Nigeria: Killings by government soldiers must be investigated
'It appears that the attack by the troops was an act of revenge which went on for three days. There was no imminent danger to the life of soldiers who took part in this military operation. It can only be described as a killing spree,' the organisation said.
Although reports differ, it appears that more than 100 inhabitants of villages along the border between Benue and Taraba States - and possibly as many as 200 - were killed between 22 and 24 October 2001 when government soldiers went on the rampage, opening fire on civilians. Troops are also reported to have destroyed numerous buildings. The final number of victims - including those wounded - is not yet known.
A Benue State official reportedly confirmed that over 100 people had been killed, while a Benue State police spokesperson was unable to confirma ny deaths. However, a Nigerian army official categorically denied that any civilians had been killed. He said that the armed forces had carried out an operation to recover weapons taken from the murdered soldiers.
'Rather than seeking to deny, minimize or justify these extrajudicial executions , the government of Nigeria must - if it is to prevent further deaths - condemn the killings publicly and make it clear that those responsible will be held accountable,' Amnesty International said.
Amnesty International calls upon the government to take immediate steps to identify both those responsible for the murder of the 19 soldiers and the officers who ordered or took part in unlawful reprisal actions. All those suspected to be responsible for criminal offences should be promptly and fairly brought to justice, tried before an independent and impartial court and without recourse to the death penalty.

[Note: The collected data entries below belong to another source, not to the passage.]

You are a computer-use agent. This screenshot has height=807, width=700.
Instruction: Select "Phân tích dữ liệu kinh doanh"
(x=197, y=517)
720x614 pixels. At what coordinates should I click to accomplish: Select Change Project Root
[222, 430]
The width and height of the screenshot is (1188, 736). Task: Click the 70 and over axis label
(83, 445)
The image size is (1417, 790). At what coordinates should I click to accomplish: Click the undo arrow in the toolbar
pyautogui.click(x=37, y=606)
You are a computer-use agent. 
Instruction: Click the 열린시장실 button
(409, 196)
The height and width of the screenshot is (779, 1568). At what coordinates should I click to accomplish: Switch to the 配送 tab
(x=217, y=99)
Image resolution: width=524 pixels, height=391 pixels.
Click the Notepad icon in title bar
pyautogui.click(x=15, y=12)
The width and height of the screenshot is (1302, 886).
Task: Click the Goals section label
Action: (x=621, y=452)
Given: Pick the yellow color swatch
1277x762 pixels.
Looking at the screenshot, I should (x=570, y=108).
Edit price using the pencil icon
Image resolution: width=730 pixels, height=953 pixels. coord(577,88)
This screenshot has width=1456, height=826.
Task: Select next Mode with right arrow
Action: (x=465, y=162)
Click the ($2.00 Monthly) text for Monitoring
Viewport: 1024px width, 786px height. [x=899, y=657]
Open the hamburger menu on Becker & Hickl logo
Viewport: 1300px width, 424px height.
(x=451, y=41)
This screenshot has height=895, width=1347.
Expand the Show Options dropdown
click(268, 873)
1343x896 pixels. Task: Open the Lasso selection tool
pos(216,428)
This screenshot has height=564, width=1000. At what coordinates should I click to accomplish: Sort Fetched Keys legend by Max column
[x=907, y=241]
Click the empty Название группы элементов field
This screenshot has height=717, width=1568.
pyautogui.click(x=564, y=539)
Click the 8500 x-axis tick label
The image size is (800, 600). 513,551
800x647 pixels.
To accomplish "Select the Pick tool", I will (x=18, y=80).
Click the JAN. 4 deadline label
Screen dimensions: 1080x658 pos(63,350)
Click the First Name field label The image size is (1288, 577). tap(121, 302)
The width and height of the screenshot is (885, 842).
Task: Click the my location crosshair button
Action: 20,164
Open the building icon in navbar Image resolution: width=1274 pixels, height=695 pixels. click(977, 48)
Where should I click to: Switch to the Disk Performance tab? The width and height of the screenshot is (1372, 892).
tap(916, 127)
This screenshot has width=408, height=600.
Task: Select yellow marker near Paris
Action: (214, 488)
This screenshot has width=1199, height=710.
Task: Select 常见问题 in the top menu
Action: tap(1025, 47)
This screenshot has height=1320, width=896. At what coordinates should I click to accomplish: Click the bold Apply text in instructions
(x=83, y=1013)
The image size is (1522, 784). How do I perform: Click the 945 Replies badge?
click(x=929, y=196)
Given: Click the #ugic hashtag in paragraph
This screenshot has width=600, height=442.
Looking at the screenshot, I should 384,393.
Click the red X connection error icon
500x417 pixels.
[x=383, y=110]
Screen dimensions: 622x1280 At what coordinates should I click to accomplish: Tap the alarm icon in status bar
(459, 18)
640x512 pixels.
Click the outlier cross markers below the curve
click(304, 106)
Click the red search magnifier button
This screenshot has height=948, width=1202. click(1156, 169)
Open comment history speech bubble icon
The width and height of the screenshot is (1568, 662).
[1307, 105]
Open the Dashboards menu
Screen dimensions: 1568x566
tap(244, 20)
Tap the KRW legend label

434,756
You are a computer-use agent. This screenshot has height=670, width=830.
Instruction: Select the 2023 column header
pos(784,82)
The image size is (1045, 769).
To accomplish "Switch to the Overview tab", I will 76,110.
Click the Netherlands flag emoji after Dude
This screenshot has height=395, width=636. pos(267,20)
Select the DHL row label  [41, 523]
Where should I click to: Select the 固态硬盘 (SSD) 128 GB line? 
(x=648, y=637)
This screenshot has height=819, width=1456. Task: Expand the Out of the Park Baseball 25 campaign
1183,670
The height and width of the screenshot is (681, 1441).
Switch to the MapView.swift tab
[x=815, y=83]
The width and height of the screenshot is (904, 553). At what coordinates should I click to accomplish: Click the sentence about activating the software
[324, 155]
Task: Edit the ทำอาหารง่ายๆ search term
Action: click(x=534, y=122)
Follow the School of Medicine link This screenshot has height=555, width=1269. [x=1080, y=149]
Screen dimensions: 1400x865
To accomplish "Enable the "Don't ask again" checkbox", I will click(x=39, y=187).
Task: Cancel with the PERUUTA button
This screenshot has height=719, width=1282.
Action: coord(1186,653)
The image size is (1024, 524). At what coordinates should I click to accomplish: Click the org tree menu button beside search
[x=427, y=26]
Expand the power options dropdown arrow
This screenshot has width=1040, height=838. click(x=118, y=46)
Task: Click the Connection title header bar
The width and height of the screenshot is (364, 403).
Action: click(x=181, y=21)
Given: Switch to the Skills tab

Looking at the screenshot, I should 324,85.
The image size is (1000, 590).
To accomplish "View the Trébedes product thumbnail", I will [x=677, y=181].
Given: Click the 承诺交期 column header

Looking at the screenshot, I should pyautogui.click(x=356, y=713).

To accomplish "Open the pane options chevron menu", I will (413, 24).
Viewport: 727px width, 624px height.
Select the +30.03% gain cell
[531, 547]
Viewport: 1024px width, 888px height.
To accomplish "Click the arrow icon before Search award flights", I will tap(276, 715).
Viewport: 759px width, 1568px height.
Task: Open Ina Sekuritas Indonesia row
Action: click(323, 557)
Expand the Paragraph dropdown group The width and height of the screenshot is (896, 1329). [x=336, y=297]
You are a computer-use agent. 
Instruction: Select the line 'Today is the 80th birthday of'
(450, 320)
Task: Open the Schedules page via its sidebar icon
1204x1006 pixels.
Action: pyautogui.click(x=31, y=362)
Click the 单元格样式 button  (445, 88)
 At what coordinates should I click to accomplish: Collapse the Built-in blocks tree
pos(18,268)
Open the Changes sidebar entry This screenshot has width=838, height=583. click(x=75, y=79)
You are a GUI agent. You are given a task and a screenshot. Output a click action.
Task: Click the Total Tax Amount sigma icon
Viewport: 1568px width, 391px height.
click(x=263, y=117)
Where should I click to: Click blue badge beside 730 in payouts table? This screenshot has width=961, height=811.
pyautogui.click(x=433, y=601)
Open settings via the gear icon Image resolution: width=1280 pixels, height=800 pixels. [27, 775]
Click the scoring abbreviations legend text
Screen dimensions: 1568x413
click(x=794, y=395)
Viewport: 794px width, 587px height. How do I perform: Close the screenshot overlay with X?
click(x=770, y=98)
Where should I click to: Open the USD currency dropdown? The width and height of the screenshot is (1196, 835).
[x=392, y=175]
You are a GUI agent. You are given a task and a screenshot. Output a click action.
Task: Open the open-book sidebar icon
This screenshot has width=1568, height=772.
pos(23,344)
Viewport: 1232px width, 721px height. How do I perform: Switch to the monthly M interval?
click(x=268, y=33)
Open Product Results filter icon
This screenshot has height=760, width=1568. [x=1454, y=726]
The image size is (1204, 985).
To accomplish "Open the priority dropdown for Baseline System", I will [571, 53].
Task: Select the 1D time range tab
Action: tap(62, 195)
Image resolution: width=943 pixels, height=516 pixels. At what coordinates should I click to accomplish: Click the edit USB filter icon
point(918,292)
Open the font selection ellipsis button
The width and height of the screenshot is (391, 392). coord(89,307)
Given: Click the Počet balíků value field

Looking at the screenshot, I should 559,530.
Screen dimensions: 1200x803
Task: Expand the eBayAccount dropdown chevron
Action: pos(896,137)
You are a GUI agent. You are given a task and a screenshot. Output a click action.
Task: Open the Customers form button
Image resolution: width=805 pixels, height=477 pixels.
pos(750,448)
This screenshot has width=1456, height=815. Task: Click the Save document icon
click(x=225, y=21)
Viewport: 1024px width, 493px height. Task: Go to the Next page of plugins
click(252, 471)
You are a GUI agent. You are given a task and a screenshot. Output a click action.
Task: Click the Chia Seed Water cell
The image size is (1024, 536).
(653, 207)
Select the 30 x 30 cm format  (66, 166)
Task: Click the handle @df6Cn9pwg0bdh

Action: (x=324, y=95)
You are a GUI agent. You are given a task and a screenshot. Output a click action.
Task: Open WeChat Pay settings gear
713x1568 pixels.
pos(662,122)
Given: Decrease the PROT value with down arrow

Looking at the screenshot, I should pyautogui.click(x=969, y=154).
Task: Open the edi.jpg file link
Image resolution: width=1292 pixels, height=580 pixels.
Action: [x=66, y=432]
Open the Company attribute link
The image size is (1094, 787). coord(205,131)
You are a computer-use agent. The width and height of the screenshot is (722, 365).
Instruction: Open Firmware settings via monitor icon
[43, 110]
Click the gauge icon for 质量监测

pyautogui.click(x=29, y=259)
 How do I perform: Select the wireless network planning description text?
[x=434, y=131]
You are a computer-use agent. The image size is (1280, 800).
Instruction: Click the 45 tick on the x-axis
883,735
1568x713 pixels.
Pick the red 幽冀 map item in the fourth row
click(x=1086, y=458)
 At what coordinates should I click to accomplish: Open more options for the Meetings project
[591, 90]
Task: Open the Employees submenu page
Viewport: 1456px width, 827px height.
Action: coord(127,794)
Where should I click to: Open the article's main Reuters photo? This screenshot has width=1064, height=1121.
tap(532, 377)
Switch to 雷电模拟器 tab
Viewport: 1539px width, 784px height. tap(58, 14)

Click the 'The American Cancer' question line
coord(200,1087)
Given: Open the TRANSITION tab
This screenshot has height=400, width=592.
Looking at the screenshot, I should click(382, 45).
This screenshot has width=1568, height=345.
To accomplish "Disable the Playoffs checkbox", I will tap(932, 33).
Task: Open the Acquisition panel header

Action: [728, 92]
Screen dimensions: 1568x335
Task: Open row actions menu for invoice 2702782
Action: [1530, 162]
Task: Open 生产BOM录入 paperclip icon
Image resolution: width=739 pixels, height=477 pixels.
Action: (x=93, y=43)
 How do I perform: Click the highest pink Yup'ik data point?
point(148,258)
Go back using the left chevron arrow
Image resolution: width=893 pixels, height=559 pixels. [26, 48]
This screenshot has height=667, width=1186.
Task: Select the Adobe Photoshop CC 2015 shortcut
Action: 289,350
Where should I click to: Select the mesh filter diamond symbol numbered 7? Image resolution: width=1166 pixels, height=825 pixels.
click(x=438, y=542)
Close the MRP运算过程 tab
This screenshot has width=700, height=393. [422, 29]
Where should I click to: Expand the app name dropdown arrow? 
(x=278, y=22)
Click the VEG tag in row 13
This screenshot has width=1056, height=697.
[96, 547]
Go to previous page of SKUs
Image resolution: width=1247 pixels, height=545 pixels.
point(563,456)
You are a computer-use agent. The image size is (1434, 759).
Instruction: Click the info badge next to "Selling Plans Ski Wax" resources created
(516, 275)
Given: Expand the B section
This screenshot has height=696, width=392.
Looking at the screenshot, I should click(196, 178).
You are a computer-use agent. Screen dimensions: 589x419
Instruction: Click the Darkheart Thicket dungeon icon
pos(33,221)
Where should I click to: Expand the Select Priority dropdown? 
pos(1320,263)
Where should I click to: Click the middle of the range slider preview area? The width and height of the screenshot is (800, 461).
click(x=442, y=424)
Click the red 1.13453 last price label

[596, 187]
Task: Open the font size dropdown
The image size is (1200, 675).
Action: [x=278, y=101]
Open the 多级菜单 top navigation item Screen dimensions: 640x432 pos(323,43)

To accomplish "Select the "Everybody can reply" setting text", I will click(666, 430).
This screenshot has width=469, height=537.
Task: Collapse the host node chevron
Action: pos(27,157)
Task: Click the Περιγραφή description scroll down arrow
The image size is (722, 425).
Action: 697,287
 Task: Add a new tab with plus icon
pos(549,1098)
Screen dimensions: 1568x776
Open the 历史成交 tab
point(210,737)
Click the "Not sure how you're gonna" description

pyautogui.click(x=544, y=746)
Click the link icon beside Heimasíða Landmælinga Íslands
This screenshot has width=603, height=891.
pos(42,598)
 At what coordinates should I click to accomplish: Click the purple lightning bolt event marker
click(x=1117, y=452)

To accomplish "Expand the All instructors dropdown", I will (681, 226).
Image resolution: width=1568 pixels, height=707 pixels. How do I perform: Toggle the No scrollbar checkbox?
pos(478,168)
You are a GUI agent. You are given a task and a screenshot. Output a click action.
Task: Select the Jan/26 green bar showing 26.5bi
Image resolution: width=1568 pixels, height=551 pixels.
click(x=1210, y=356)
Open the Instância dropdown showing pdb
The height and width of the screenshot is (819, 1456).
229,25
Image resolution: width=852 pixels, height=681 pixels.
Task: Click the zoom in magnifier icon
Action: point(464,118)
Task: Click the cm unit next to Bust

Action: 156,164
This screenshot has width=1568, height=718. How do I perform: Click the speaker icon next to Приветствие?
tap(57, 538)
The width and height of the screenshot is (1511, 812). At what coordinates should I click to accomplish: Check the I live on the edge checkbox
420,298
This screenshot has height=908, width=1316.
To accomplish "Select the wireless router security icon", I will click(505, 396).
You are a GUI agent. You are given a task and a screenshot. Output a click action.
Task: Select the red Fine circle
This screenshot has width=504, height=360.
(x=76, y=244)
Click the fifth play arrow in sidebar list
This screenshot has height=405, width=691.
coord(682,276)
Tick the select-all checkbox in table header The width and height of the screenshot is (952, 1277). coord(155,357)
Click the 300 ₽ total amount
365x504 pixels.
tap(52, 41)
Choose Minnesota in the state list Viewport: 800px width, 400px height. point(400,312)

In November 1999 large scale killings over several days were reported in the village of Odi, Bayelsa State, in the Niger Delta region, in reprisal for the murder of 12 police officers. Human rights groups and journalists were denied access to the area for several days and the government was accused of covering up the true facts. A local human rights group, the Civil Liberties Organisation, has called for an independent investigation and for immediate access to the area for human rights groups. President Olusegun Obasanjo told an Amnesty International delegation in June 2000 that he would not hold an independent and open inquiry into the reported killings by government forces.
The government must take action now following these grave reports. The security forces should not be allowed to continue to benefit from the impunity they enjoyed under years of military rule up to the return to civilian government in May 1999. As a matter of urgency, the government must put in place measures which will prevent a recurrence of this massacre, and protect the civilian population from further human rights violations by the forces which are supposed to protect them.
A longstanding and violent conflict between communities in the area has resulted in many deaths among the population and left others homeless.
The attacks in Benue and Taraba States were apparently in reprisal for the killing of 19 soldiers, whose mutilated bodies were found on 12 October 2001 near to villages in Benue state including Gbeji, Vaase, Anyiin and Zaki-Biam. The killings were attributed to the local population, although no investigation is known to have taken place and no one is known to have been arrested.
These villages were reported to have been the targets of military action. In Gbeji, troops were reported to have gathered inhabitants in the market square before separating out the men and shooting dead more than 100 of them.